At the quarter-final stage of the Women’s Team event, on the late afternoon of Sunday 9th April, a three matches to nil defeat was experienced against Korea Republic.
Yang Haeun, set her team on the road to victory by giving what I consider one of her best ever performances; the quality of play was of a technically high level but that was not the major feature.
The impressive aspect was her mental stability as she overcame Kim Song I in four games (11-13, 11-5, 17-15, 11-7).

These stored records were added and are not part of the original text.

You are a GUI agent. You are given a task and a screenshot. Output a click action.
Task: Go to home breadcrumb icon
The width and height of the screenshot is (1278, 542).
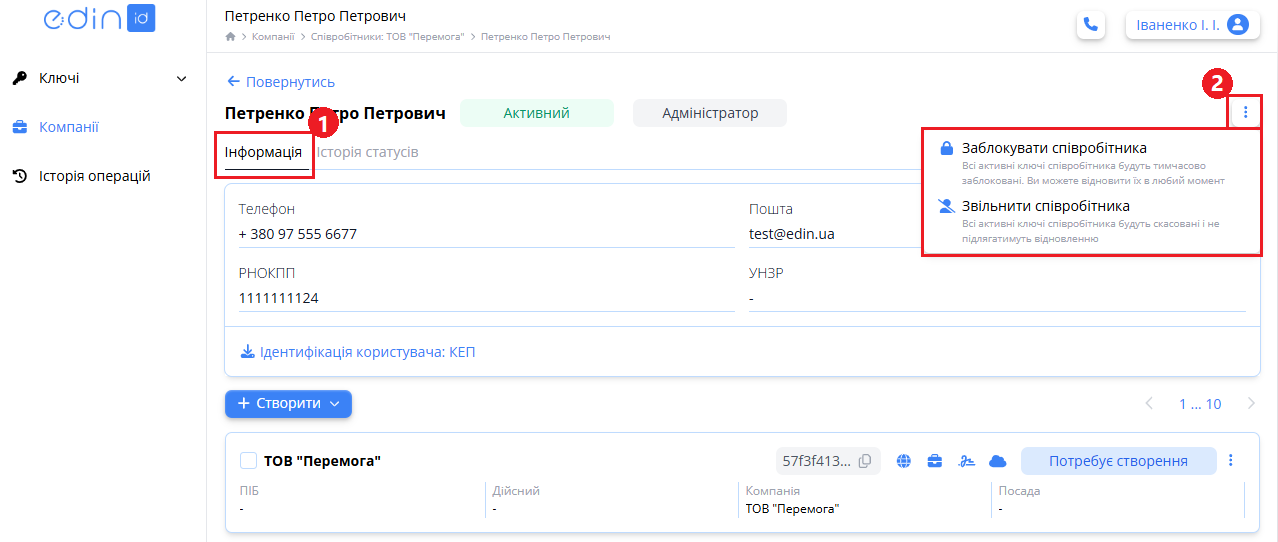coord(231,37)
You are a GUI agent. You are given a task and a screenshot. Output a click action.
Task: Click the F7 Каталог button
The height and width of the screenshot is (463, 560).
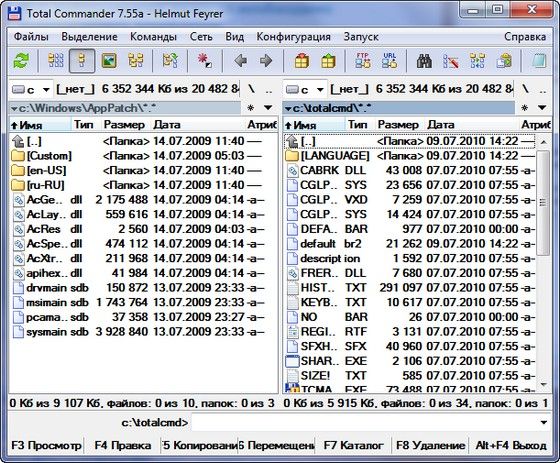(353, 445)
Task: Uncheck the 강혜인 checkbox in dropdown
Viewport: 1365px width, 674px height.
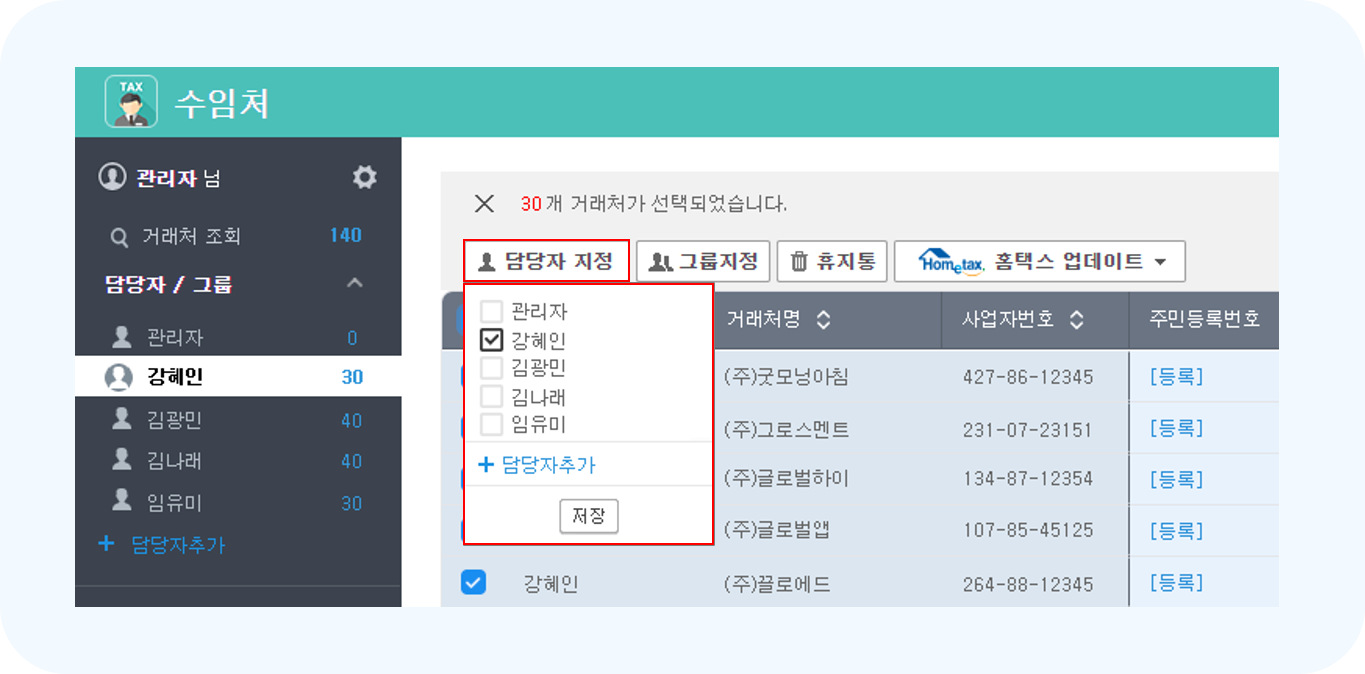Action: [491, 340]
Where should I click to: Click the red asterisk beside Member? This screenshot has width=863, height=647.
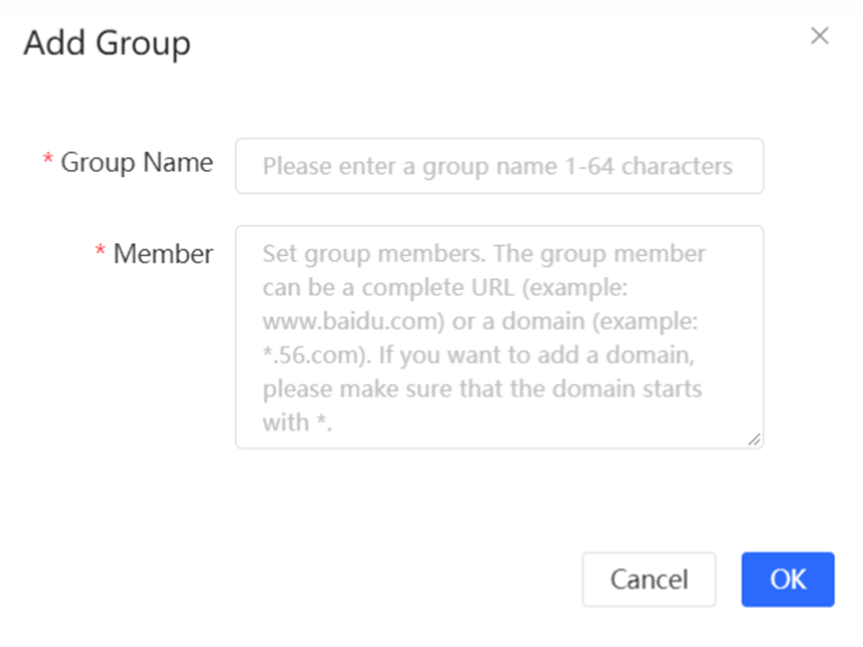click(x=100, y=250)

In the opening game, Yang Haeun had her chances but it was the stalwart defence of Kim Song I that prevailed; the backhand, the side of the racket on which she uses the long pimpled rubber was solid and secure.
Deep breaths at the end of the first game, advice from An Jaehyun, the National Coach and perhaps more pertinently advice from Kim Kyungah, the classic defender now back in international action. The words of wisdom paid dividends.
“In the first game I focused on trying not to make any mistakes; in the second I played more aggressively and more to her forehand, from the backhand the ball came back with such heavy backspin; from the forehand there was less spin. Kim Kyungah told me that the ball was coming back slower than is usual and I should be prepared.” Yang Haeun
Success for Yang Haeun was followed by success for twinkle toes; the delightful balance and movement extolled by Suh Hyowon eventually prevailed against the attacking skills of Chao Hyo Sim (11-7, 7-11, 11-9, 9-11, 11-4).
Defence was the backbone of the victory but of the world’s leading defensive players, Suh Hyonwon is the player prepared to execute a forehand topspin more often than her peers.
“I kept defending, playing with backspin but my colleagues kept encouraging me to topspin from my forehand more often; they kept telling me you can do it, you can do it”, Suh Hyowon
The advice was heeded, the victory gained; in the contest between attack and defence the score-line read one-all but more pertinently, it read two-nil in favour of Korea Republic.
Success for the backspin art in the guise of Suh Hyowon; in the match that concluded matters it was the same technique but more pronounced, stalwart defence and immense experience that prevailed.